A Conditional Wavelet Diffusion Framework with Depthwise Convolutions for 3D Medical Image Synthesis
Abstract
Purpose
To introduce a conditional Wavelet Diffusion framework incorporating depth-wise convolution for efficient high-resolution 3D medical image synthesis, and to evaluate its performance on MRI cross-modality translation and CT texture generation for realistic digital phantoms.
Methods
We formulated MRI modality translation and CT phantom texture synthesis as paired conditional image-to-image translation and modeled the conditional distribution using a conditional diffusion framework. Inputs were represented in the wavelet domain using a 3D Haar discrete wavelet transform (DWT). To enable efficient learning on high-resolution 3D volumes while preserving strong representational capacity, we employed a ConvNeXt-style depthwise separable 3D denoising architecture, combining large-kernel depthwise convolutions, pointwise feature mixing, and timestep-dependent modulation.

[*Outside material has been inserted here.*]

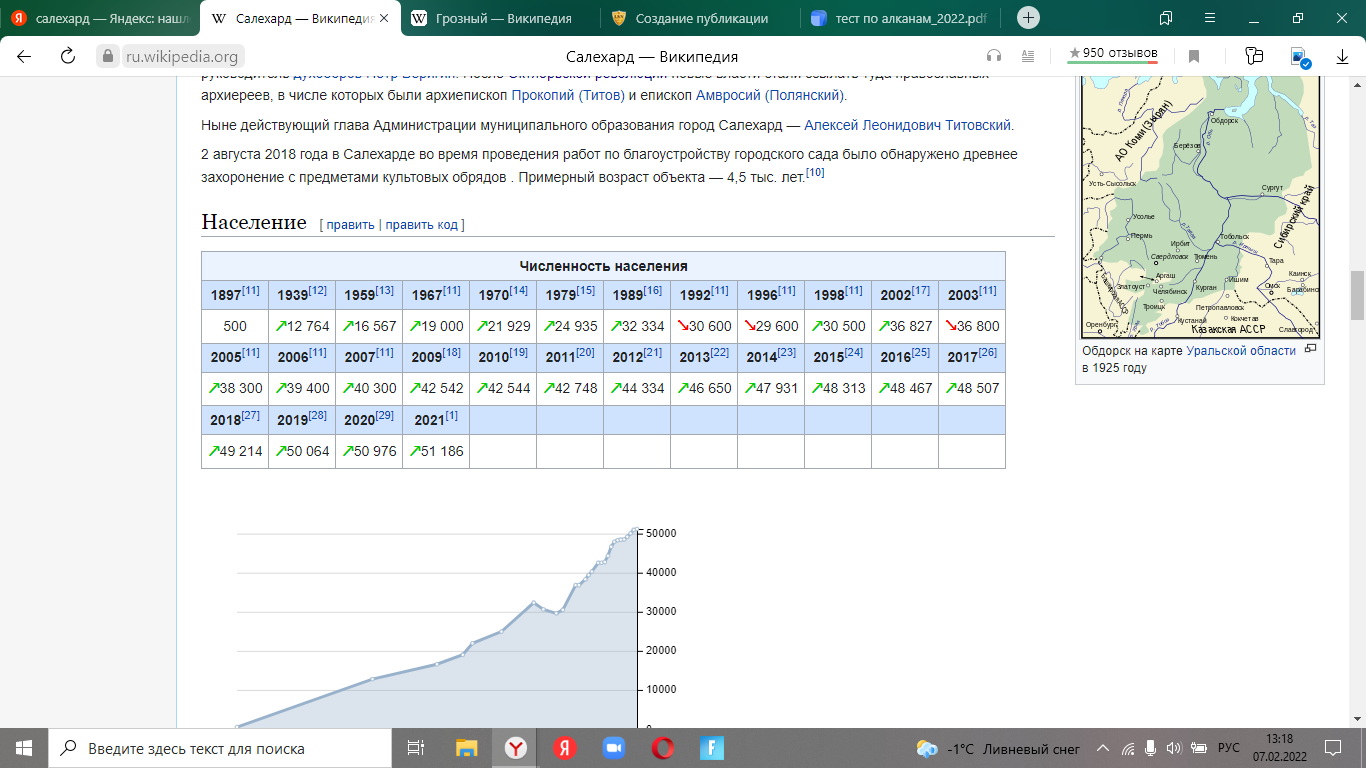Viewport: 1366px width, 768px height.
Task: Open reader mode icon in address bar
Action: pyautogui.click(x=1027, y=57)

MRI experiments used the BraTS 2024 dataset (1,350 training and 188 validation subjects) with four co-registered MRI modalities at 1 mm³ resolution. For CT synthesis, the model was trained on 317 clinically collected volumetric cases and evaluated on 49 held-out test cases, with all volumes resized to 192³ and normalized to [−1, 1]. Performance was assessed using quantitative metrics and qualitative visual inspection.
Results
Qualitative evaluation demonstrated anatomically consistent 3D synthesis, preserving multi-planar structural continuity in MRI modality translation and realistic intra-organ textures with accurate boundaries in CT phantom synthesis. Quantitative results in test cases showed high structural fidelity on MRI BraTS (SSIM = 0.94 ± 0.04) and a masked PSNR of 25.7 dB with a soft-tissue MAE of 58 HU in the CT synthesis dataset.
Conclusion
This work establishes a generalized conditional wavelet diffusion framework for high-resolution 3D medical image synthesis across CT and MRI applications. The incorporation of depthwise separable convolution enables efficient diffusion modeling while maintaining expressive capacity for large 3D volumes. The unified formulation supports both intra- and cross-modality image synthesis for applications in both imaging and radiotherapy.